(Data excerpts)

Start of Block

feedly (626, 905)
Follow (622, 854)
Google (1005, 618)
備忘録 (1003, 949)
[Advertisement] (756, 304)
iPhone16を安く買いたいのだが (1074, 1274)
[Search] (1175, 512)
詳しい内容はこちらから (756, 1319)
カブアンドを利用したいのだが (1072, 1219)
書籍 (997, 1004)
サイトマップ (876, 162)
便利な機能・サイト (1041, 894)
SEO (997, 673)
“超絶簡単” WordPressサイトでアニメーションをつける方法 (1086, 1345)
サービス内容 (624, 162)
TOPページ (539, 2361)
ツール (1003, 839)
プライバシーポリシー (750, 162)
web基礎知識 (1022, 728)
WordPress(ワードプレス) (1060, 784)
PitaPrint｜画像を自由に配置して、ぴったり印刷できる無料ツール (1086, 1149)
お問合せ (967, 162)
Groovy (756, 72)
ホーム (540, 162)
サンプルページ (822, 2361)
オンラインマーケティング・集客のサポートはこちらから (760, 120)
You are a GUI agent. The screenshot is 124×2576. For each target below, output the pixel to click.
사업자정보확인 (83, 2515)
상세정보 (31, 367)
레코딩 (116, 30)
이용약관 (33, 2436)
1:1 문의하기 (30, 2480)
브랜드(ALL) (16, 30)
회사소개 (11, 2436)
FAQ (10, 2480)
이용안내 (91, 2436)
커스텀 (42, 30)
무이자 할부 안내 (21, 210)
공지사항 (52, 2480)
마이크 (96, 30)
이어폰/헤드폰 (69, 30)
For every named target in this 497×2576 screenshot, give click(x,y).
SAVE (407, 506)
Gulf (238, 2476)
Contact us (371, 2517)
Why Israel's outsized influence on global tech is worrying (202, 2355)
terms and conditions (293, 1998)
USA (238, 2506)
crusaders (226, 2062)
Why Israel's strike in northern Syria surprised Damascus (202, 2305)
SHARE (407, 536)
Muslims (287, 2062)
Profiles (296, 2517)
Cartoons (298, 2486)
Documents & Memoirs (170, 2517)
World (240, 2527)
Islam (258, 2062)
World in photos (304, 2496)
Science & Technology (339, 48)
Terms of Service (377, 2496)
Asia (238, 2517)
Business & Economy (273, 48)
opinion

End of Block

Each line of the records above should be copied exactly.

feedly (626, 905)
Follow (622, 854)
Google (1005, 618)
備忘録 (1003, 949)
[Advertisement] (756, 304)
iPhone16を安く買いたいのだが (1074, 1274)
[Search] (1175, 512)
詳しい内容はこちらから (756, 1319)
カブアンドを利用したいのだが (1072, 1219)
書籍 (997, 1004)
サイトマップ (876, 162)
便利な機能・サイト (1041, 894)
SEO (997, 673)
“超絶簡単” WordPressサイトでアニメーションをつける方法 (1086, 1345)
サービス内容 (624, 162)
TOPページ (539, 2361)
ツール (1003, 839)
プライバシーポリシー (750, 162)
web基礎知識 (1022, 728)
WordPress(ワードプレス) (1060, 784)
PitaPrint｜画像を自由に配置して、ぴったり印刷できる無料ツール (1086, 1149)
お問合せ (967, 162)
Groovy (756, 72)
ホーム (540, 162)
サンプルページ (822, 2361)
オンラインマーケティング・集客のサポートはこちらから (760, 120)
You are a GUI agent. The screenshot is 124×2576. For each target below, output the pixel to click.
사업자정보확인 (83, 2515)
상세정보 (31, 367)
레코딩 (116, 30)
이용약관 (33, 2436)
1:1 문의하기 (30, 2480)
브랜드(ALL) (16, 30)
회사소개 (11, 2436)
FAQ (10, 2480)
이용안내 (91, 2436)
커스텀 (42, 30)
무이자 할부 안내 (21, 210)
공지사항 (52, 2480)
마이크 (96, 30)
이어폰/헤드폰 (69, 30)
For every named target in this 497×2576 screenshot, give click(x,y).
SAVE (407, 506)
Gulf (238, 2476)
Contact us (371, 2517)
Why Israel's outsized influence on global tech is worrying (202, 2355)
terms and conditions (293, 1998)
USA (238, 2506)
crusaders (226, 2062)
Why Israel's strike in northern Syria surprised Damascus (202, 2305)
SHARE (407, 536)
Muslims (287, 2062)
Profiles (296, 2517)
Cartoons (298, 2486)
Documents & Memoirs (170, 2517)
World (240, 2527)
Islam (258, 2062)
World in photos (304, 2496)
Science & Technology (339, 48)
Terms of Service (377, 2496)
Asia (238, 2517)
Business & Economy (273, 48)
opinion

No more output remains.